-- Text segment follows --

This is code for ALU that does addition and multiplication only. An addition is handled in same clock cycle but the multiplication result has to be delayed by 3 clock cycles.
module my_addmul(
//control signals
input i_clk,
input i_rst,
input i_en,
//add=01, mul=10
input [1:0] i_op,
//input and output registers
input [31:0] i_A,
input [31:0] i_B,
output [31:0] o_D,
//to signal if output is valid
output o_done
);
//registers to save output
reg [31:0] r_D;
reg [63:0] r_mul;//(*keep="true"*)
reg r_mul_done;
reg r_mul_done2;
reg r_done;
//updating outputs
assign o_D = r_D;
assign o_done = r_done;
always @ (posedge i_clk)
begin
r_done <= 0;
r_mul_done <= 0;
if (i_rst) begin
r_D <= 0;
r_mul <= 0;
r_mul_done <= 0;
r_mul_done2 <= 0;
end else if (i_clk == 1) begin
if (i_en == 1) begin
//addition - assignment directly to OP registers
if (i_op == 01) begin
r_done <= 1;
r_D <= i_A + i_B;
//multiplication - indirect assignment to OP registers
end else if (i_op == 2'b10) begin
r_mul <= i_A * i_B;
r_mul_done <= 1;
end
end
//1-clock cycle delay
r_mul_done2 <= (r_mul_done == 1) ? 1 : 0;
//updating outputs in the 3rd cycle
if (r_mul_done2 == 1) begin
r_D <= r_mul[31:0];
r_done <= 1;
end
end
end
endmodule
The problem is that if the keep
attribute is not used, the r_mul
register that stores the multiplication output until 3rd clock cycle is optimised out. I read on the problem and realised that Vivado is thinking like this: "If the multiplication happens every clock cycle, the r_mul
is over-written before it is sent to output. Therefore, it is a register being written but not read, Lets remove it!" Since I insert the 3 clock cycle wait in test bench, the simulation result is always accurate. I want to know what is the "Proper" way of doing this so I don't have to use the keep
attribute. It is an ok solution but I think useful techniques should be learned so hacks don't have to be used. Any ideas or discussion welcome.

-- Text segment concluded --
-- Supplied material follows --

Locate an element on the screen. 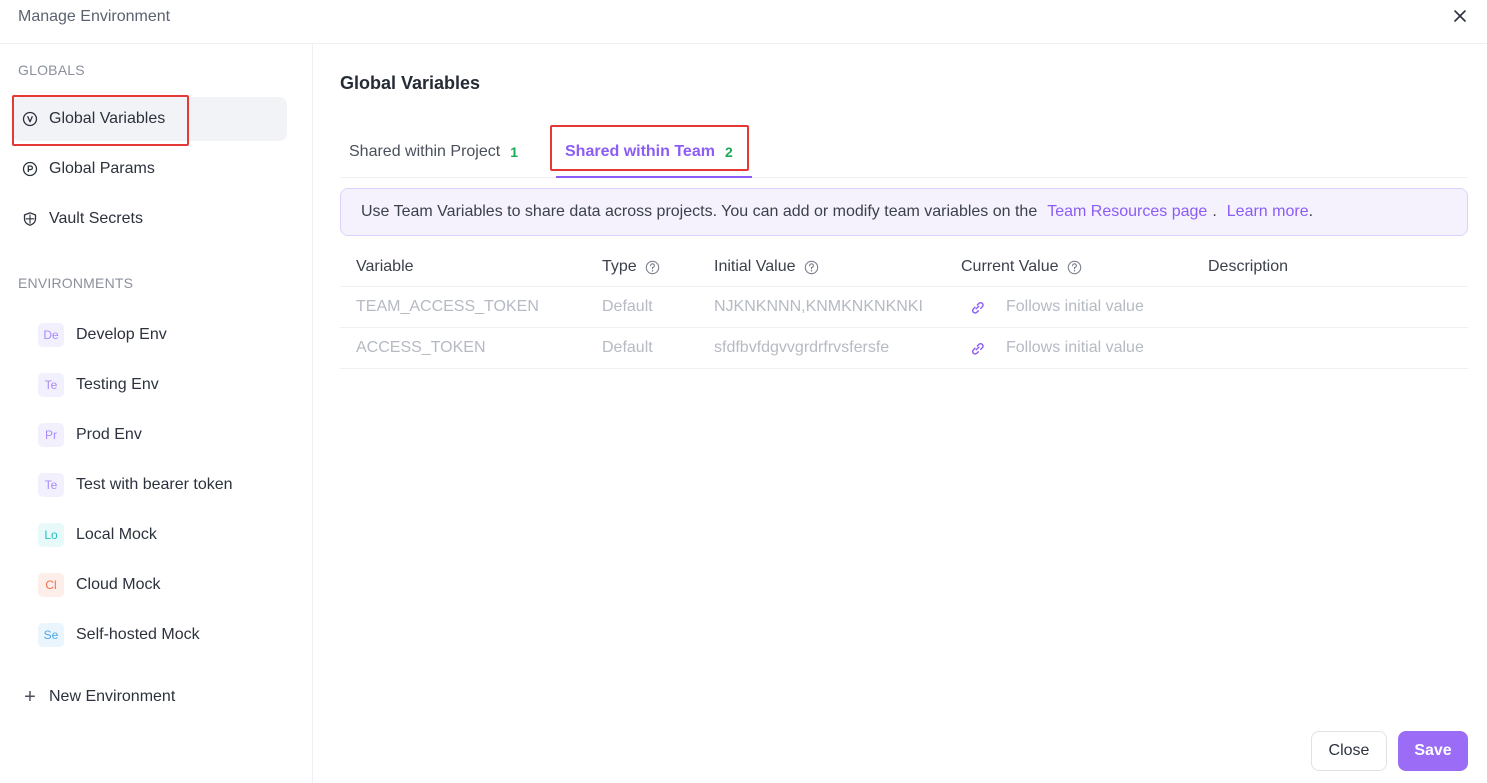  env-label: Test with bearer token is located at coordinates (154, 484).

-- Supplied material concluded --

◆ **Brief 1**:
Answer these questions about the ALU forum post, one per line:
(a) By how many clock cycles must the multiplication result be delayed?
(b) According to the code comment, what i_op value selects multiplication?
(c) Which attribute does the poster want to stop relying on?
◆ **Brief 2**: Quote the passage of the ALU forum post starting at "This is code" and ending at "3 clock cycles.".

◆ **Task output 1**:
(a) 3 clock cycles
(b) 10
(c) The keep attribute

◆ **Task output 2**:
This is code for ALU that does addition and multiplication only. An addition is handled in same clock cycle but the multiplication result has to be delayed by 3 clock cycles.